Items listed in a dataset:

-----

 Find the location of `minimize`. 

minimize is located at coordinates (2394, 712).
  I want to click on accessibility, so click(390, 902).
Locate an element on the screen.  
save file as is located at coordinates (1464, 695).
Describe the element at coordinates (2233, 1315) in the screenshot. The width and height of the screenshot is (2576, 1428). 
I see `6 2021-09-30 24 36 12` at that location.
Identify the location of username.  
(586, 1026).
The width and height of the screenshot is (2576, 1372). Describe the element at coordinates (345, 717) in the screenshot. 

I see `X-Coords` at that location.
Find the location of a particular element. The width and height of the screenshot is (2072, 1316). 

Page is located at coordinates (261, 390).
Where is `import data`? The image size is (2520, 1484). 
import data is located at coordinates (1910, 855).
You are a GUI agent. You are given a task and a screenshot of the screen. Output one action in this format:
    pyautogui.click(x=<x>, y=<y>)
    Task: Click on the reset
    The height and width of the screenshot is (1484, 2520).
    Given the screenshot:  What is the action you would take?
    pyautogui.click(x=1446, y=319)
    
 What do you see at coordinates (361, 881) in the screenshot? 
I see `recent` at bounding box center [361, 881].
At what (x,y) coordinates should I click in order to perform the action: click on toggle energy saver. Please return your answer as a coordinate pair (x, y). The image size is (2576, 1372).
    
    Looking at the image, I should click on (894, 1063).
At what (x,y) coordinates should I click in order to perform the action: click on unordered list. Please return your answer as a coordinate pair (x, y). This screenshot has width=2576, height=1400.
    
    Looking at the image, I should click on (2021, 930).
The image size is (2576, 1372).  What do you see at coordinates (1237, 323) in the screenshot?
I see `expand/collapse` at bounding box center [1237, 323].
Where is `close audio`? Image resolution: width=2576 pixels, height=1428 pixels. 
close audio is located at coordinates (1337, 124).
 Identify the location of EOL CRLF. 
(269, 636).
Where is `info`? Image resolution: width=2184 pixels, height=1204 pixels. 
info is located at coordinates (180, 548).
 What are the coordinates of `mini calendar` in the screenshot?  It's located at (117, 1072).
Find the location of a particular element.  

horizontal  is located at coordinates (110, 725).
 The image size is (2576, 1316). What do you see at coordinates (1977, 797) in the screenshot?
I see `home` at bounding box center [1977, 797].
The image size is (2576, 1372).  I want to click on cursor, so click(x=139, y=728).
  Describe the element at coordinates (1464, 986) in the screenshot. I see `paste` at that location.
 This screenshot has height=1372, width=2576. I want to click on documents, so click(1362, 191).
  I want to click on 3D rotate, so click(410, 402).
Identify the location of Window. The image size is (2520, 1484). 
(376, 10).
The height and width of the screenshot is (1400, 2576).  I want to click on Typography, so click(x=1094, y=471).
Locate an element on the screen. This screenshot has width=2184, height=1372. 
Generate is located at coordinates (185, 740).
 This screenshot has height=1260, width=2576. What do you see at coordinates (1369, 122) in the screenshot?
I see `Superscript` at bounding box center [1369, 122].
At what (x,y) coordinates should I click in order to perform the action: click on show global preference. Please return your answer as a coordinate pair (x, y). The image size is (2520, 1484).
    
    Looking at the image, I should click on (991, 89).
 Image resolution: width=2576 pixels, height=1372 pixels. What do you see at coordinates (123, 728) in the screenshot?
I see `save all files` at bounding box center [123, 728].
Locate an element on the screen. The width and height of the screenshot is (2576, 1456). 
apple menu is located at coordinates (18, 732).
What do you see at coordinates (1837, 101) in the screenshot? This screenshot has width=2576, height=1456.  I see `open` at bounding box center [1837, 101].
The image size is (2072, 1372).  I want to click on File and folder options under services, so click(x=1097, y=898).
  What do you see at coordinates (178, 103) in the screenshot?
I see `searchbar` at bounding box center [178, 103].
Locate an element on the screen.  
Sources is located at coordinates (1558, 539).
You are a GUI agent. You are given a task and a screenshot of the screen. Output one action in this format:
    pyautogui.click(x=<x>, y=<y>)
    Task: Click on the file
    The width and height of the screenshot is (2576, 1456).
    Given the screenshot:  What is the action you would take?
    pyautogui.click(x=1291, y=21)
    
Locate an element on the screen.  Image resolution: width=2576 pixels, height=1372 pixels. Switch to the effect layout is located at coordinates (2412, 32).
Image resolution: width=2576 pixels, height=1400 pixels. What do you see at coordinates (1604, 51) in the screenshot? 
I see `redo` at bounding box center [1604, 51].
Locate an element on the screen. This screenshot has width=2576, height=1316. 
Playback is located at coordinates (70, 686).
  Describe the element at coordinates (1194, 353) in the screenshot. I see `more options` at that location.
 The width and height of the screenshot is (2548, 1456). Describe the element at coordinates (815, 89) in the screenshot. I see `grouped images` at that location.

-----

» Set problem
Reproduce the lines of the material above verbatim, starting at the line that contains "has width=2576, height=1400." and ending at the line that contains "center [1369, 122].".

» Output for this task
At what (x,y) coordinates should I click in order to perform the action: click on unordered list. Please return your answer as a coordinate pair (x, y). This screenshot has width=2576, height=1400.
    
    Looking at the image, I should click on (2021, 930).
The image size is (2576, 1372).  What do you see at coordinates (1237, 323) in the screenshot?
I see `expand/collapse` at bounding box center [1237, 323].
Where is `close audio`? Image resolution: width=2576 pixels, height=1428 pixels. 
close audio is located at coordinates (1337, 124).
 Identify the location of EOL CRLF. 
(269, 636).
Where is `info`? Image resolution: width=2184 pixels, height=1204 pixels. 
info is located at coordinates (180, 548).
 What are the coordinates of `mini calendar` in the screenshot?  It's located at (117, 1072).
Find the location of a particular element.  

horizontal  is located at coordinates (110, 725).
 The image size is (2576, 1316). What do you see at coordinates (1977, 797) in the screenshot?
I see `home` at bounding box center [1977, 797].
The image size is (2576, 1372).  I want to click on cursor, so click(x=139, y=728).
  Describe the element at coordinates (1464, 986) in the screenshot. I see `paste` at that location.
 This screenshot has height=1372, width=2576. I want to click on documents, so click(1362, 191).
  I want to click on 3D rotate, so click(410, 402).
Identify the location of Window. The image size is (2520, 1484). 
(376, 10).
The height and width of the screenshot is (1400, 2576).  I want to click on Typography, so click(x=1094, y=471).
Locate an element on the screen. This screenshot has width=2184, height=1372. 
Generate is located at coordinates (185, 740).
 This screenshot has height=1260, width=2576. What do you see at coordinates (1369, 122) in the screenshot?
I see `Superscript` at bounding box center [1369, 122].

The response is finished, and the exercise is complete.